**Document extract:**
If we live with a partner/spouse/friend it can sometimes be hard to navigate the list of to-dos.  Often one person ends up feeling like the parent while the other feels like the child.  This isn't fun or healthy for anyone.  So here's a strategy to help with this dynamic. 

 
Strategy
 
Set the stage.
Get a recipe box (or similar container) and some 3” x 5” index cards. Set up a time for the two of you to meet.  Encourage good will by making this time positively different;  perhaps have a cup of gourmet coffee or a glass of wine.
 


 

Now for the fun.
Each person writes one task to be done on each card and dates the card.  Even if one person thinks the task needs to be done and the other doesn't, still write it down. Share each written task with the other person, then add it to the pile. Stop when there are no more tasks. 
 
"Deal" the cards.
•Lay out all the cards.  Take turns and choose the cards/tasks that you are going to work on that week. Not all cards will be chosen.

**What is required:** Revise the text on sharing household tasks from "Get a recipe" to "will be chosen.", changing "recipe box" to "shoebox". The listing that follows has nothing to do with the text on sharing household tasks.

**Information provided:**
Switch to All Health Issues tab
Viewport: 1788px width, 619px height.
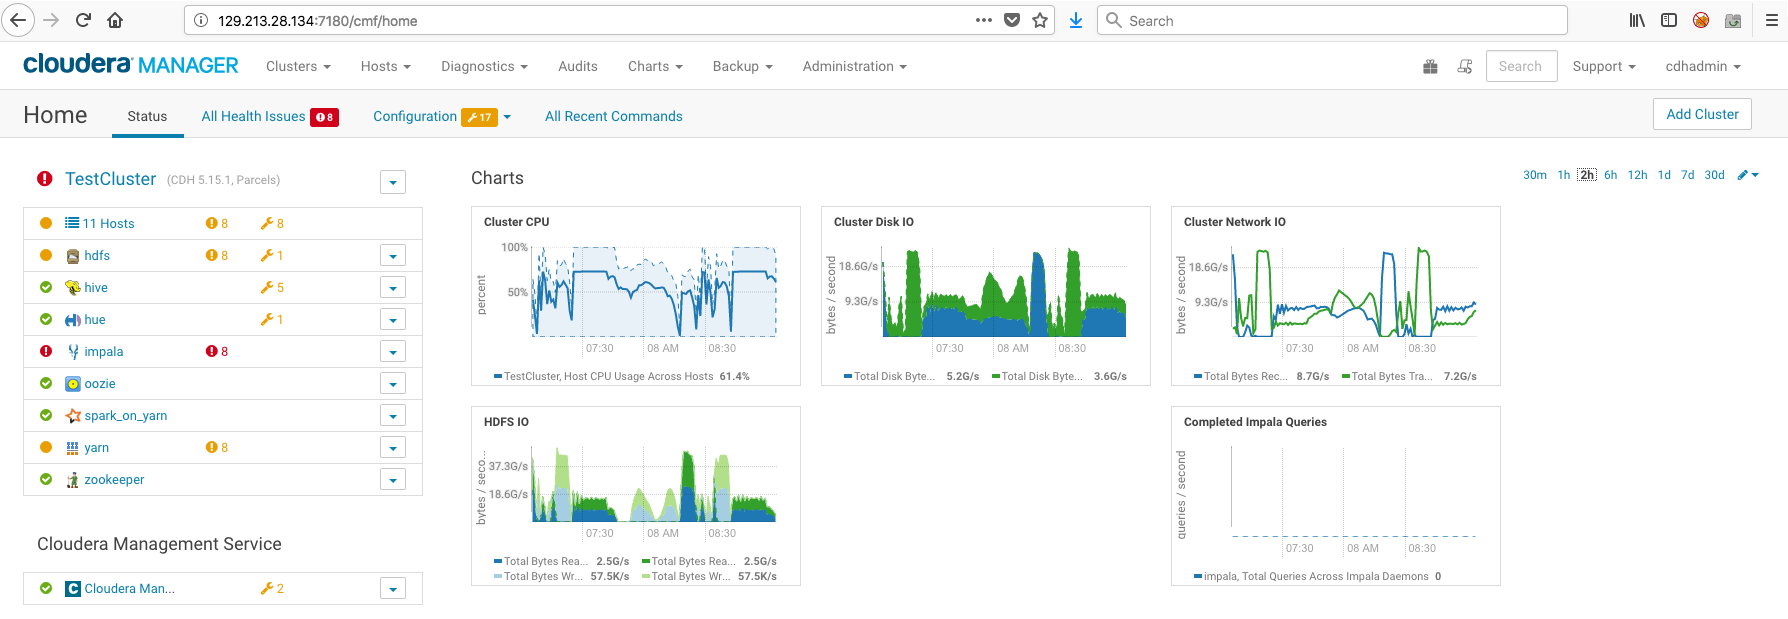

**Result for this exercise:**
Get a shoebox (or similar container) and some 3” x 5” index cards. Set up a time for the two of you to meet.  Encourage good will by making this time positively different;  perhaps have a cup of gourmet coffee or a glass of wine.
 


 

Now for the fun.
Each person writes one task to be done on each card and dates the card.  Even if one person thinks the task needs to be done and the other doesn't, still write it down. Share each written task with the other person, then add it to the pile. Stop when there are no more tasks. 
 
"Deal" the cards.
•Lay out all the cards.  Take turns and choose the cards/tasks that you are going to work on that week. Not all cards will be chosen.